'Ten years to save the... what?' - If this is the future of Conservatism then the future looks bleak
A slight detour from regular proceedings to talk about Liz Truss and PopCons
Any attempt on the part of Liz Truss to turn back the clock with the hopes that she could rehabilitate her floundering political career was always going to be interesting.
Back in January when Truss announced the launch of a new faction within the Conservatives, many commentators mocked the irony that somebody like Truss - who is famously unpopular - would form a group calling itself the ‘Popular Conservatives’.
Or ‘PopCon’ for short.
People forget, however, when they mock Truss, that among a certain demographic of low tax, regulation shredding Tories, Truss is extremely popular, and her limited time as Prime Minister, in their view, was simply misunderstood.
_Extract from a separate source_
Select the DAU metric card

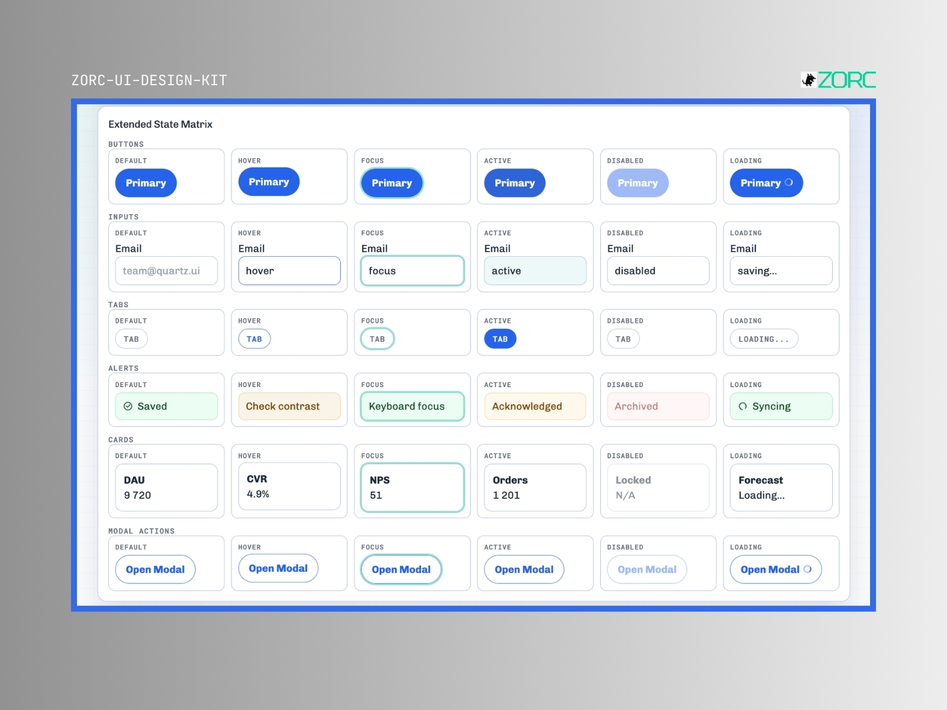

It was something we saw at the Conservative Party conference last year, for example, when Truss launched her previous vehicle the Conservative Growth Group.
Truss gave a speech to a packed fringe event back in October that was filled with people curious to hear what she had to say.
On one hand, there were those who couldn't wait to hear her justification for trying to ruin the British economy.
On the other, those who egged her on while she did it - MPs, supporters, her Tufton Street paymasters from the questionably-funded IEA or the Legatum Institute, that sought to carve the British economy into one of their own image.
To this day, Truss’ backers and Truss herself, remain unapologetic. They take the Scooby Do villain approach that Truss would have gotten away with it had it not been for the pesky Treasury orthodoxy and anti-growth coalition, represented worst of all by the OBR or the Bank of England.